Passage to read.
BEGIN

This student applied in the 2017/18 application cycle and therefore the selection process at Keele may have changed since then. You should read all the information a University sends you about the selection process to get the most up to date details!
Remember to check out the glossary at the bottom of the page for our explanations of all the jargon we medical students like to use!
More about this student
Sometimes students share information with us about their demographics, which may help put their application experience into a bit more perspective.
This student identifies as a white man who went to a comprehensive school in the UK that doesn’t regularly send students to study medicine.
Course: Standard undergraduate entry
In-person MMI interview
Admissions Tests: UCAT
Before I made my application…
Choosing to apply
When did you decide you wanted to apply to medicine?
At 7 years old
How did you choose what medical schools to apply to?
My choices were mainly impacted on which universities would accept my college access to HE medicine course, and then which were within a specific geographical location (as North as possible)
Completing work experience
What types of work experience did you do?
GP surgery, Other healthcare setting e.g pharmacy, physiotherapy, Customer service role (voluntary)
How much work experience did you do?
I had one week in a GP practice, one day in a dental practice and two years as a volunteer for my church
How did you find your work experience opportunities?
Through asking someone I knew to take me on
During the application process…
What admissions test did you sit?
University Clinical Aptitude Test (UCAT): https://www.ucat.ac.uk/
How did you prepare for your admissions test?
I did as many practice questions from the book below as I could!
What resources did you use?
‘Get into medical school: UKCAT questions’ – I found this most useful
What type of interview did you do?
MMI: Multiple Mini Interview. This type of interview usually includes several short interviews or ‘stations’ which may involve different types of questions and scenarios. This is different compared to a panel interview, which may cover the same scenarios/types of questions but be a more ‘traditional’ sit-down interview.
How did you prepare for your interview?
Researched the specific medical school in regards to when it was set up, what style of teaching was used etc. I also looked up the good medical practice by the GMC to learn what duties would be expected of a doctor and therefore a future doctor.
What happened during your interview?
I don’t remember much of the content of the interviews but I do remember feeling more relaxed and comfortable as they went on. each interviewer was friendly and helped me feel at ease. I had multiple stations of independent interviews which each had a different focus. I don’t remember the interviews being very academic but they were heavily focused on reflection, ethical thought processes and how I would describe my past experiences (from personal statements) as valuable to a career in medicine.
Clinical work experience: Not every student will complete clinical work experience before they apply to medical school. Don’t worry, this is not required to be able to apply. You can use non-clinical work experience (e.g. a caring role, like in a care home) or even reflect on paid work you’ve done (e.g. in customer service) in a productive way.
Books: Books can be expensive! You might be able to find secondhand copies online which are usually much cheaper, or at your local library (sometimes, libraries will order in books that you’ve requested, so check out this as a possibility too!). Bear in mind that some books may become out of date, so make sure you check when they were published, and if any changes to the relevant admissions tests/interviews have been made since then.
GMC Guidelines for Good Medical Practice: These guidelines describe what it means to be a good doctor. These can help guide you during your preparation for your application and how you answer questions in interviews. GMC Good Practice
Online forums: Online forums can be great spaces to find advice and first-hand knowledge, but remember that it may not always be the most trustworthy source of information. Take what you read with a pinch of salt.

END

Data for analysis.
BEGIN

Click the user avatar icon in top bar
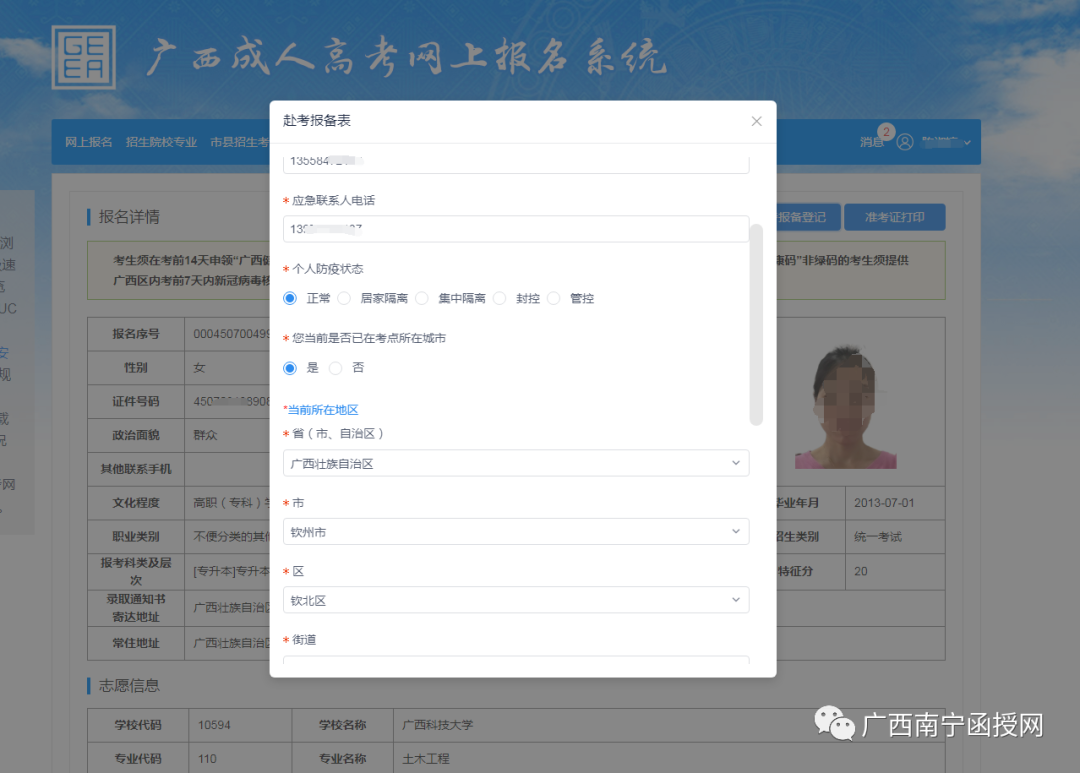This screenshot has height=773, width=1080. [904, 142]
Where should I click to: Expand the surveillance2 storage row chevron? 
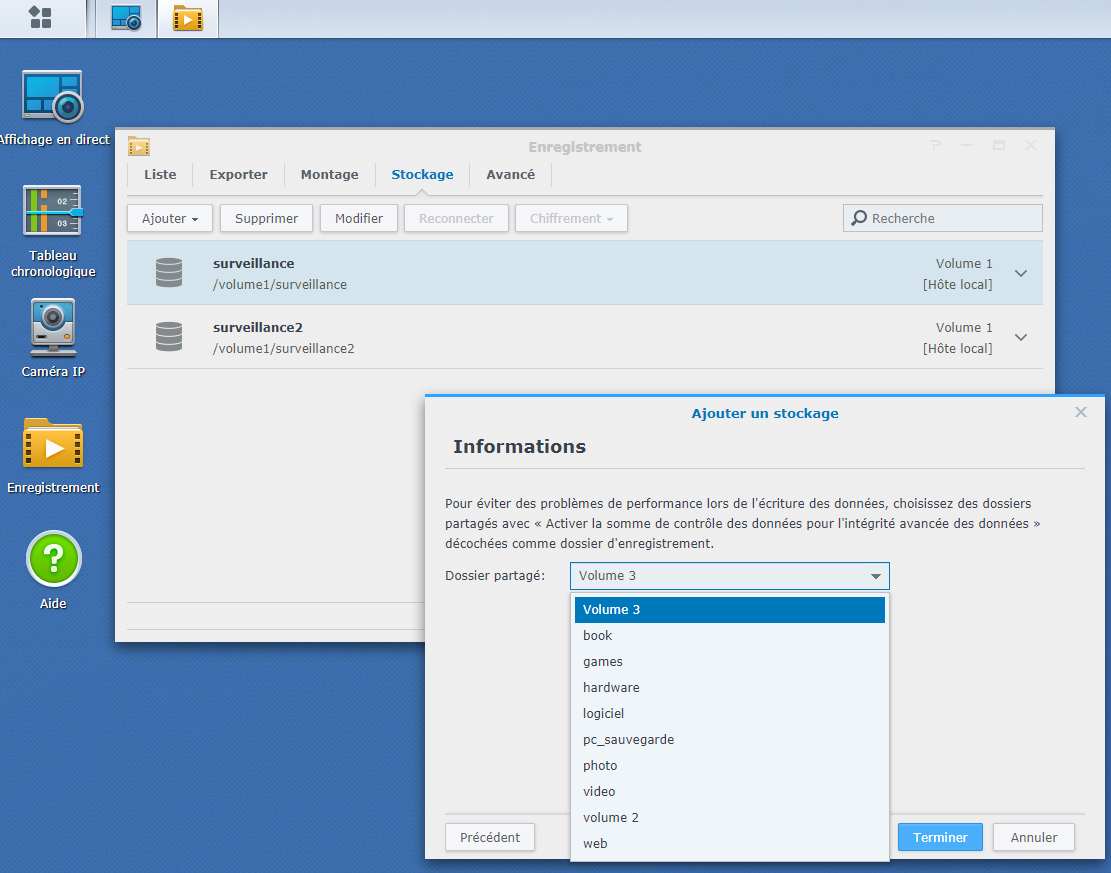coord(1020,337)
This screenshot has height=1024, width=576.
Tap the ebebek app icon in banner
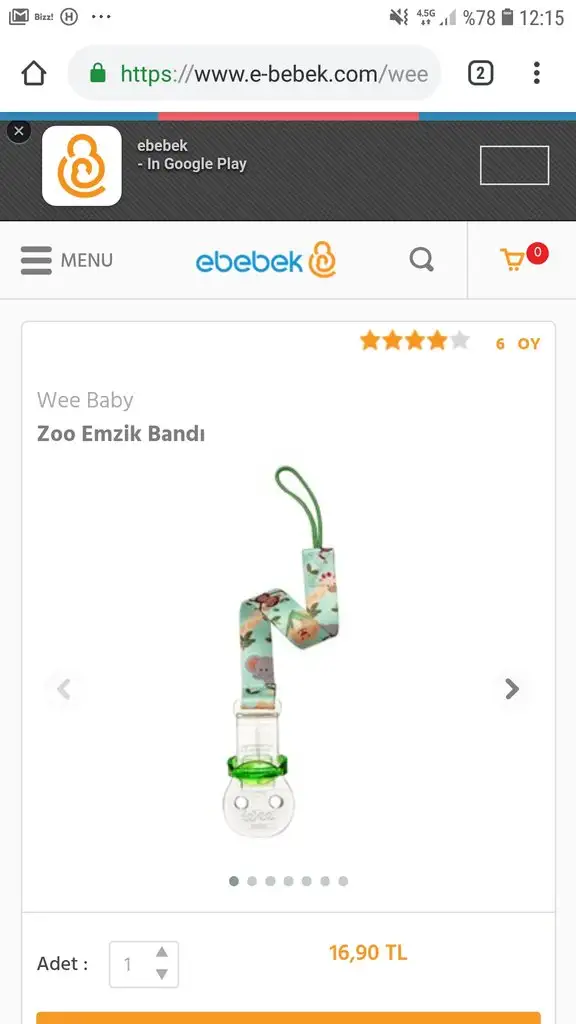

END

What you will do.
A. Please transcribe the medical school application account, beginning at the words "How much work" and stopping after "did you use?".
B. In the medical school application account, what admissions test did the student sit?
The entries have nothing to do with the medical school application account.

Results for the exercise.
A.
How much work experience did you do?
I had one week in a GP practice, one day in a dental practice and two years as a volunteer for my church
How did you find your work experience opportunities?
Through asking someone I knew to take me on
During the application process…
What admissions test did you sit?
University Clinical Aptitude Test (UCAT): https://www.ucat.ac.uk/
How did you prepare for your admissions test?
I did as many practice questions from the book below as I could!
What resources did you use?

B. The University Clinical Aptitude Test (UCAT).